I will answer this question in a bit of a rephrased form: "What is the best sampling scheme with imbalanced data?"
If you take a look at my answer below, I link to a few different articles and explain how to deal with imbalanced data to create a stable classifier (whether that's in a live/production environment or in a static model. Obviously, live/production models are sensitive to data, so it's hard to really assess what will go on at first, but a good sampling scheme and loss function, will help address issues with imbalanced data.
The classic imbalanced sampling technique is SMOTE (see ref below),
which oversamples from the minority class to synthetically increase
its prevalence. Boosting algorithms (like adaboost)also will
oversample the cases it got wrong, in order to fix issues with
predictions. Focal is similar in that it will down-weight the "easy"

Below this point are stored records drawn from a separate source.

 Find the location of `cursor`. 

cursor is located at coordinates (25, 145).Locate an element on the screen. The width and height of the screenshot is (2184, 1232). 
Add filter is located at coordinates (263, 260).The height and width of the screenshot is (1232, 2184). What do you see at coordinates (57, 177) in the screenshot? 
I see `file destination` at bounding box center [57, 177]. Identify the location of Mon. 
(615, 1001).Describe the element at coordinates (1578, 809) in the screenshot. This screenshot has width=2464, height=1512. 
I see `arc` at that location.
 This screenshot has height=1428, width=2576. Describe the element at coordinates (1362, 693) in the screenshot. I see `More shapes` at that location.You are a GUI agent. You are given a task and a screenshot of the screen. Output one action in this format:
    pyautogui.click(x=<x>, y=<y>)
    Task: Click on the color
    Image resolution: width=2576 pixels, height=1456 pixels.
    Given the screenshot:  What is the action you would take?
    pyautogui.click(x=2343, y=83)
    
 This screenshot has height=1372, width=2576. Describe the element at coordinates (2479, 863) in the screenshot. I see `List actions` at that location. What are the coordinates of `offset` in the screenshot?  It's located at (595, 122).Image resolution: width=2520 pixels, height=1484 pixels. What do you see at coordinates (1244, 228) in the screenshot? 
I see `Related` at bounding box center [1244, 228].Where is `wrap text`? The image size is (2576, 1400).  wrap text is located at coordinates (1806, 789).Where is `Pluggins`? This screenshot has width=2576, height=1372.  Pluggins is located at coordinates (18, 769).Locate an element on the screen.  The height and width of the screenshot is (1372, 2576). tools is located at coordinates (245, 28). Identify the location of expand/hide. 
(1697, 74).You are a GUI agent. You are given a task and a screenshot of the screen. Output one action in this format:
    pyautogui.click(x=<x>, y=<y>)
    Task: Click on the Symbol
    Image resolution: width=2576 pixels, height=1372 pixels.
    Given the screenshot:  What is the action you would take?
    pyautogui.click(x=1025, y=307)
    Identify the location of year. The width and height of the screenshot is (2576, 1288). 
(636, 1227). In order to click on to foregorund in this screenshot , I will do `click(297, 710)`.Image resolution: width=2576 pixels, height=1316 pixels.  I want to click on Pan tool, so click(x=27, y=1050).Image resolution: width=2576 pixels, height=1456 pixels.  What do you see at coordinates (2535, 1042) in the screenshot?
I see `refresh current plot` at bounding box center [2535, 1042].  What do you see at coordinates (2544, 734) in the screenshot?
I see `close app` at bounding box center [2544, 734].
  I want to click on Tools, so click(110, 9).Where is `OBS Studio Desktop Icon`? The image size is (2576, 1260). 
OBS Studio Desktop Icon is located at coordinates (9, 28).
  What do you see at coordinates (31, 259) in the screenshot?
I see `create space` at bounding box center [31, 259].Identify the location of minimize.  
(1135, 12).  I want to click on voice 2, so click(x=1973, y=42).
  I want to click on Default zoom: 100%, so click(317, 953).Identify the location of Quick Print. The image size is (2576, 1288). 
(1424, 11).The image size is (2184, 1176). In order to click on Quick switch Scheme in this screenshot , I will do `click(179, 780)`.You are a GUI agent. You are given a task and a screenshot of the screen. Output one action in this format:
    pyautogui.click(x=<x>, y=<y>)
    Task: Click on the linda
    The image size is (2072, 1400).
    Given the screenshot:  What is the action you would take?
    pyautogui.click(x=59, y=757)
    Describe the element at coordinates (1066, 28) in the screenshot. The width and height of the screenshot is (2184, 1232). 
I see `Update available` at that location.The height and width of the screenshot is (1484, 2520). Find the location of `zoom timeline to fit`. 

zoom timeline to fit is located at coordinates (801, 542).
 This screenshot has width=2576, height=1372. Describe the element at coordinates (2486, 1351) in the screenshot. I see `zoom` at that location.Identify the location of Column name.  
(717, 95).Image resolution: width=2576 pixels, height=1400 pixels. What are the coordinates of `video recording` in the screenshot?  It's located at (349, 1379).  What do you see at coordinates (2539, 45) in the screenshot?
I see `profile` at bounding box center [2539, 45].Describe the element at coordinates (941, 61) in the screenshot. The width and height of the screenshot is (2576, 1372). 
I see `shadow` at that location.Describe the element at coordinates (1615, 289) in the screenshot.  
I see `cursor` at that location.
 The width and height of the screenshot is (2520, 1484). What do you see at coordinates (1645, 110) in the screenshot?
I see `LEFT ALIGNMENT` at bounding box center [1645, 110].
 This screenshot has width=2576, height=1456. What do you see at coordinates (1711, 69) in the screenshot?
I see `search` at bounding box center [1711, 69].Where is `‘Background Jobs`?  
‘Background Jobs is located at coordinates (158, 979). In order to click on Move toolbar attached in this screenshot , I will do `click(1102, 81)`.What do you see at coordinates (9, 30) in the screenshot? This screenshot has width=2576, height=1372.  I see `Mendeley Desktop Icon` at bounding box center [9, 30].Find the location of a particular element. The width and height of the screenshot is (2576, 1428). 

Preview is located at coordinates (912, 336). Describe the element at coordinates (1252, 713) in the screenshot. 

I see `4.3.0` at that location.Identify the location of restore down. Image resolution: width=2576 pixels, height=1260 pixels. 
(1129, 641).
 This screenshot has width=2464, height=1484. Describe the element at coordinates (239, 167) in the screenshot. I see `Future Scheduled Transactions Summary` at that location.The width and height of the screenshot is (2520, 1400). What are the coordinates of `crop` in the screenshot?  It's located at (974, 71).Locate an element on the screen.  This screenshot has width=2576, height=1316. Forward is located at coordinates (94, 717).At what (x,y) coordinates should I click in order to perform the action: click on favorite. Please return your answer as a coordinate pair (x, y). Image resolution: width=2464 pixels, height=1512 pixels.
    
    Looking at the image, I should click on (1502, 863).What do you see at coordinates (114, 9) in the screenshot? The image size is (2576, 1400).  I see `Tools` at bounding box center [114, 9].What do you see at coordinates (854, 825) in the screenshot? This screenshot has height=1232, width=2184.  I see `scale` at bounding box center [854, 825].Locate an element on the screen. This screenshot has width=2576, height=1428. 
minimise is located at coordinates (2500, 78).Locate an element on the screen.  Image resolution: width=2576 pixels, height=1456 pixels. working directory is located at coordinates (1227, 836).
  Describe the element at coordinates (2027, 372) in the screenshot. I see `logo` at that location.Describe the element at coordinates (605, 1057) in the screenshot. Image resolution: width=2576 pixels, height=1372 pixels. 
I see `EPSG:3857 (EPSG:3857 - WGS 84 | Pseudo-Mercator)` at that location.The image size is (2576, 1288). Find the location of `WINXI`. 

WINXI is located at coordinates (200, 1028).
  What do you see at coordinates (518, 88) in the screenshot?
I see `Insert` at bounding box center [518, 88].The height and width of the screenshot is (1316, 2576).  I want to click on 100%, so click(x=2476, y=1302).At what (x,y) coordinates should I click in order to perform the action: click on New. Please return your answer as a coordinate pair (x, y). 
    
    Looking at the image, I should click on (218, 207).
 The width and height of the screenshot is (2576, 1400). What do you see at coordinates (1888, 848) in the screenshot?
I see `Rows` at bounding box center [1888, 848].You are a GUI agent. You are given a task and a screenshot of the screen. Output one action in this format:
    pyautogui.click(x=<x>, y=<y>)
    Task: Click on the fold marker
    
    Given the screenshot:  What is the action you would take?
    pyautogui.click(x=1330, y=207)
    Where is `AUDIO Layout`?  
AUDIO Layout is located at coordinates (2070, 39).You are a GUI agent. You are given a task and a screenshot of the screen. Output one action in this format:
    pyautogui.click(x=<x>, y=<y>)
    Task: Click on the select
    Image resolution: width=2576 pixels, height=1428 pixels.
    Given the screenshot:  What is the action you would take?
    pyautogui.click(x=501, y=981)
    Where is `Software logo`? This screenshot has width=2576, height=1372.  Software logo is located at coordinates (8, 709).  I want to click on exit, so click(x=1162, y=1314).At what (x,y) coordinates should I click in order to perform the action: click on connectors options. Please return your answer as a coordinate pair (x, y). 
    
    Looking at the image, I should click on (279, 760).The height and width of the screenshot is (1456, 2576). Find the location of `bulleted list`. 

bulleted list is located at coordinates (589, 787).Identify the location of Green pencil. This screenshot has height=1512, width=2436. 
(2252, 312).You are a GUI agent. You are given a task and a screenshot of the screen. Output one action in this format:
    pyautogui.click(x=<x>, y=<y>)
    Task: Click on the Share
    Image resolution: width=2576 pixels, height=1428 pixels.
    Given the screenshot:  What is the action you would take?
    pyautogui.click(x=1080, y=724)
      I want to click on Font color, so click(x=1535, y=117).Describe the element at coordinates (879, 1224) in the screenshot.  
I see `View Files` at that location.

predictors (in the loss function), so it makes sense to use it. The
tricky part is that boosting algorithms are essentially prone to
overfitting since their sampling is gradient-based to reduce error, so
one must be always careful with how to introduce sampling schemes and
loss functions. That's the only caveat with them. Below I've included
all 3 references.
SMOTE: Chawla, Nitesh V., Kevin W. Bowyer, Lawrence O. Hall, and W.
Philip Kegelmeyer. "SMOTE: synthetic minority over-sampling
technique." Journal of artificial intelligence research 16 (2002):
321-357.
Adaboost: Rätsch, Gunnar, Takashi Onoda, and K-R. Müller. "Soft
margins for AdaBoost." Machine learning 42, no. 3 (2001): 287-320.
Focal: Lin, T. Y., Goyal, P., Girshick, R., He, K., & Dollár, P.
(2017). Focal loss for dense object detection. In Proceedings of the
IEEE international conference on computer vision (pp. 2980-2988).
Does it make sense to use Focal loss for a tree based classifier like XGBoost?
The one big issue to consider (which was addressed in the above comment) is that for optimal performance, you also want to train the model on similar data it will see in production. You will hurt it by forcing a 50%-50% class balance if in reality, the live data will be 20-80. So, that's where things like a Focal loss, that focus on the loss function, or adaboost, which oversamples the "wrong" cases in each subsequent boosting tree to correct the errors. Oversampling the "minority class" might hurt.